Hailing from Montreal, Canada, Daniel Heikalo is a musician with a lot to share. He is quite a prolific musician as well. Pérégrinations is his forty-ninth release, making his repertoire quite extensive. Somewhere between jazz, blues, world music influences, electro-acoustic tinges and electronic sparks, we find Pérégrinations reveling in its eccentric and weirdly laid back approach. Extensive genre bending isn’t the only highlight either: Daniel plays basically all the instruments on the album, but also composed, programmed, recorded, and mixed the entire record.
It’s difficult to say exactly when one of the stylistic influences ends and where the other begins. The album is rife with a finely tuned equilibrium between all its moving parts. It has a very soft and organic flow, both in terms of instrumentation and arrangement. While it begins quite light-hearted and dynamic, by the end, it comes to something of a contemplative demeanor, reaching slightly into the realm of melancholy. In between, we have a smooth and experimental glide from one end to the other. The way the record is produced aptly gives nuance and contour to all the ideas that are being brought forth.
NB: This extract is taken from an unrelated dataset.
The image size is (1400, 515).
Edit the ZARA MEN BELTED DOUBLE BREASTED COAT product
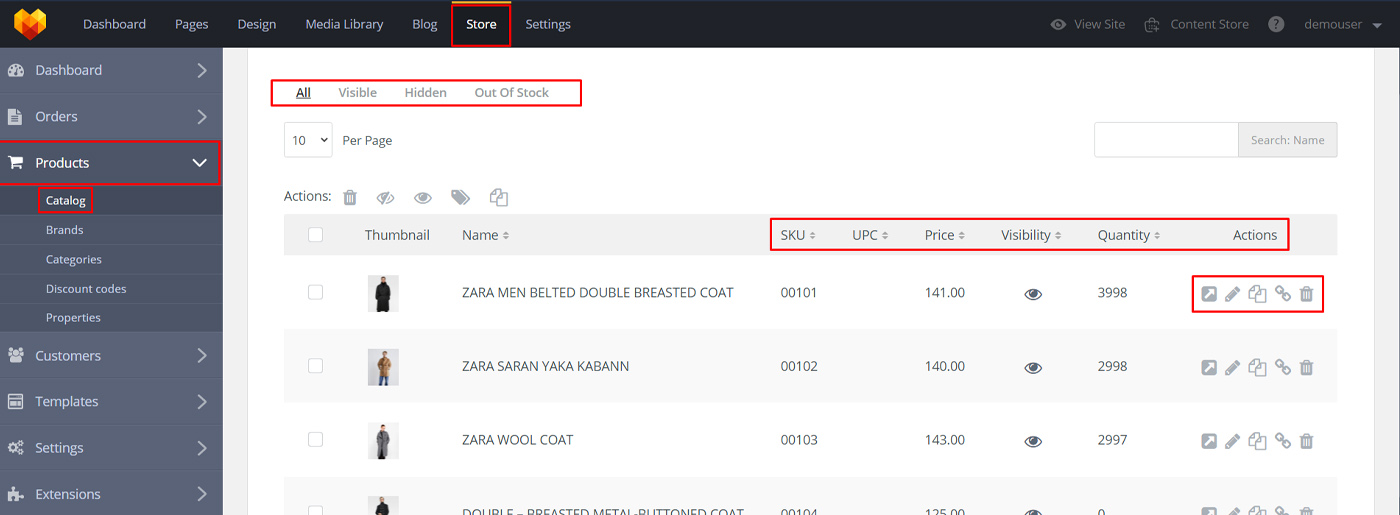coord(1233,294)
The title track and opener is fleshed out with a very bright attitude and an easy going vibe that glides the listener effortlessly into the journey ahead. It focuses primarily on the texture of the mood it’s voicing, rather than attempting to elaborate a clearer idea. This style of focus remains fairly consistent throughout the album, with “Intermède Dissonant” and “Réactions” being notable exceptions. They offer some welcome dynamics to the entire package, leaning more on an experimental, or even improvisational experience.
While the backbone of Pérégrinations is for the better part rooted in blues; it reaches out into jazz territory with occasional forays into electronic environments and various other much smaller areas in terms of scope. Where we see “On niaise pu avec le puck!” and “Le blues d’la rue Beaudry” adhering to the blues aesthetic with a very relaxed delivery; on the flip side, tracks like “Valse circulaire” and “Intermède Dissonant” embrace electronic timbres with great success, making things all the more interesting and enjoyable. The jazzy overtones are hard to pin down, but surface evenly across, as do the world music influences transpire ever so slightly in the moods that are being addressed. The last two songs, “Prelude en mi mineur” and “Valse lente pour Tamara” come together as the emotional highlight of the album, going in deeper than the rest and creating a nice contrast between the rest of the moods that have been elaborated.
Pérégrinations is a smorgasbord of easy going, yet ingenious phrasings that excels in being soft, groovy, and engaging, in spite of the breezy tonality which gives everything color and shape. Daniel Heikalo fine tunes a delicate blend of vastly different things into a cohesive and riveting affair. It is not often that we run across an album that traverses so much territory with such grace. We are provided with a sweet listening experience that is sure to stir one thing or another inside.